Vorstoß gegen den S-Bahn-Schwenk scheitert im Landtag

3.2.2015, 19:06 Uhr

© Foto: Händel

Den Antrag der Grünen, der Freistaat möge bei Bund und DB auf einen Bau der Gleise entlang der bestehenden Bahnstrecke nach Erlangen drängen, lehnte die klare Mehrheit des bayerischen Landtags ab. Wie mehrfach berichtet, pocht die Stadt Fürth mit Unterstützung von Lokalpolitikern aller politischen Couleur auf diese Variante. Sie schone Umwelt und Landwirtschaft, zudem sei sie erheblich kostengünstiger zu haben.

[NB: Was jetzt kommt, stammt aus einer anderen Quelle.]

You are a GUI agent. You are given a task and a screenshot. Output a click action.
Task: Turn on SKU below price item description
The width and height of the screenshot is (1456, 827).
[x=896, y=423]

Zusammen mit dem Bund Naturschutz (BN) und betroffenen Grundstückseigentümern hat die Kommune Klage gegen die DB-Planung eingelegt. Das Bundesverwaltungsgericht in Leipzig gab bereits einem Eilantrag statt, demzufolge die Bahn nicht in diesem Frühjahr mit dem Bau ihrer Trasse beginnen darf. Zunächst, so die Richter, sei abzuwarten, wie über die Klage aus Fürth entschieden wird. Damit ist freilich frühestens in einem Jahr zu rechnen.

Jahrelanger Dauerstreit

Markus Ganserer, Sprecher für Mobilität in der Grünen-Fraktion, plädierte deshalb in der Landtagsdebatte dafür, sich „nicht weiter hinter dem Bundesverwaltungsgericht zu verstecken“ und beizeiten politisch Farbe zu bekennen. Sowohl Sprecher der CSU und der SPD – deren Fraktion sich größtenteils der Stimme enthielt – als auch der Staatsregierung zeigten sich indes überzeugt davon, dass es sinnvoller sei, nun die juristische Entscheidung abzuwarten. Der Antrag sei zum jetzigen Zeitpunkt „überflüssig“ befand Gerhard Eck, Staatssekretär im Verkehrsministerium.

Man prüfe derzeit aber, ob wenigstens eine Übergangslösung machbar ist. Durch Weichen könnte das im Fürther Bogen bereits verlegte zusätzliche S-Bahn-Gleis an die Bestandsstrecke angebunden werden; dadurch, so Eck, sei möglicherweise schon jetzt eine Entspannung auf der hochbelasteten Strecke zu erzielen.